Source: arXiv:2512.22759 · Published 2025-12-28 · By Yijun Ran, Jingjing Xiao, Xiao-Ke Xu

TL;DR

This paper addresses the critical problem of detecting social bots on social media platforms by leveraging the heterogeneity of local network structures through a theoretically grounded motif-based framework. Unlike prior topology-based methods that treat network motifs homogeneously or rely on intuition, the authors propose refining traditional homogeneous motifs into heterogeneous motifs by integrating node-label information (human vs bot). This captures the distinct neighborhood preferences around nodes, which better differentiate bots from humans in social networks. The approach uses a Naïve Bayes probabilistic model to quantify the contribution of each motif's node pairs to the likelihood of a node being a bot, providing interpretability and a nonparametric foundation. They also derive a mathematical upper bound called the maximum capability to evaluate each motif's detection potential and guide feature selection. Extensive experiments on four large public social bot datasets demonstrate that heterogeneous motifs outperform homogeneous motifs and existing state-of-the-art baselines across multiple metrics. Selecting a subset of motifs with the highest maximum capabilities achieves comparable detection results to using all motifs, balancing effectiveness and complexity. Overall, the work offers a principled, interpretable, and empirically validated framework that advances social bot detection by explicitly modeling heterogeneous local network patterns.

Key findings

  • Refining 30 homogeneous 3-node motifs into 114 heterogeneous motifs by incorporating node-label information significantly improves detection accuracy across four datasets.
  • Second-order homogeneous motifs (e.g., M30) outperform first-order and closed motifs in capturing complex structural patterns useful for bot detection.
  • The proposed Naïve Bayes likelihood score combining node pair contributions within heterogeneous motifs achieves better AUC, Precision, Recall, and F1 scores than all evaluated baselines.
  • Using all 114 heterogeneous motifs as features yields the best detection performance; however, selecting motifs with top maximum capability values achieves comparable results with fewer features.
  • Their method surpasses state-of-the-art baselines including BotRGCN, RGT, Ising, and Botometer on publicly available datasets Cresci-15, MGTAB, TwiBot-20, and TwiBot-22 over five metrics.
  • Maximum capability provides a theoretical upper bound on each motif's contribution, guiding effective feature selection for bot detection.
  • The Naïve Bayes framework enables a nonparametric, interpretable quantification of motif contributions, unlike heuristic or deep learning-based methods.
  • The time complexity of motif discovery using G-Tries is manageable for 3-node motifs with O(114*3!) operations for heterogeneous motifs.

Threat model

The adversary consists of malicious social bots designed to impersonate humans on social media by manipulating follower/following relationships. The attacker can create and link multiple bot accounts but cannot arbitrarily alter the global graph structure outside their control. The defender has access to labeled training data indicating bot and human nodes, and the goal is to identify bots based solely on network topology and node connections without relying on content or metadata. The adversary is assumed not to directly manipulate or obfuscate heterogeneous motif structures beyond normal operations.

Methodology — deep read

  1. Threat model & assumptions: The adversary is a social bot operator creating automated accounts intended to mimic humans on social media networks. The attacker cannot directly manipulate the network topology beyond their bots' connections, and node labels indicating bot or human are partially known for training. The method assumes the graph is directed and does not contain self-loops or multiple edges between nodes.

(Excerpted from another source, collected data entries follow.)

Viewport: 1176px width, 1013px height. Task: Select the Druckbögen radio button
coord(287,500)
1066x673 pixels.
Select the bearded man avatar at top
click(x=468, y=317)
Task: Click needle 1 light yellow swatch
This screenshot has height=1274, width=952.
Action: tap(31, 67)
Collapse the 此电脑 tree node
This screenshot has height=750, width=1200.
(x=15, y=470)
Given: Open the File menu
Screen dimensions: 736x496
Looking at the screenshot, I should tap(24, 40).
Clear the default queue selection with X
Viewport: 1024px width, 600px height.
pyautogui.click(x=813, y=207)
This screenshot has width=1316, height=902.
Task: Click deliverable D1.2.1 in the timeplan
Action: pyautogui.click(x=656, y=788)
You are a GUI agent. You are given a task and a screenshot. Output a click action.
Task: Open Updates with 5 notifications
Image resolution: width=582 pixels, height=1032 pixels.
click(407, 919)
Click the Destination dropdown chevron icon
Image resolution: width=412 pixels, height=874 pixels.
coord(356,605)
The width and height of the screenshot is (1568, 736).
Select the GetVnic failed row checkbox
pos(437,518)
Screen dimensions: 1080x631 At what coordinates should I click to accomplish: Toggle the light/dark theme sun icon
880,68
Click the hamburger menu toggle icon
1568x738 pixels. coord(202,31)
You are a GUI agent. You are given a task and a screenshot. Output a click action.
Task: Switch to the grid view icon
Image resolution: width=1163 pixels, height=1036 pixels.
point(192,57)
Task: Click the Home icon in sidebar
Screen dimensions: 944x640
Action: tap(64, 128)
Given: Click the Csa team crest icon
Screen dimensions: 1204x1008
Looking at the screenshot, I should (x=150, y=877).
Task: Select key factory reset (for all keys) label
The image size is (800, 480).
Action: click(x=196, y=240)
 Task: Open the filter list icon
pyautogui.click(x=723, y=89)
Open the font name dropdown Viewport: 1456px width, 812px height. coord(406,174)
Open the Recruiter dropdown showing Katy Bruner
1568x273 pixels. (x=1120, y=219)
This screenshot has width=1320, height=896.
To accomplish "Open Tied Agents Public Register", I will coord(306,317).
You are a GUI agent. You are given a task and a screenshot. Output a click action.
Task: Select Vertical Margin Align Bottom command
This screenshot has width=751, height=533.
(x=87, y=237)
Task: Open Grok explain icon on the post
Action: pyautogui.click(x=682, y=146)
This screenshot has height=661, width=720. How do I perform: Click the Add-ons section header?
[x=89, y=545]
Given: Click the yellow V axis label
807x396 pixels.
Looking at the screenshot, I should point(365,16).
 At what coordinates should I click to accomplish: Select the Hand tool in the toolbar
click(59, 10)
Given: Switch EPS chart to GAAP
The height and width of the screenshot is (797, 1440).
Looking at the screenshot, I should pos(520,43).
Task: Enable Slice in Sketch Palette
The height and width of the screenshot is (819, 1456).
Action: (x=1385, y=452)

  2. Data provenance and preprocessing: Four publicly available Twitter bot detection datasets are used—Cresci-15 (1,741 nodes, 6,214 edges), MGTAB (~9.4k nodes, 425k edges), TwiBot-20 (~206k nodes, 227k edges), and TwiBot-22 (~694k nodes, 3.7M edges). Each dataset provides ground truth labels for bot and human nodes. The authors build directed follower/following heterogeneous graphs incorporating node labels and remove self-loops and duplicated edges.

  3. Architecture & algorithm: The core concept involves two motif types: homogeneous motifs, defined as sets of 3-node directed subgraphs classified into 30 unique motif types sensitive to the position of the target node, and heterogeneous motifs, which refine homogeneous motifs by integrating the bot/human labels of neighboring nodes, expanding motif types to 114.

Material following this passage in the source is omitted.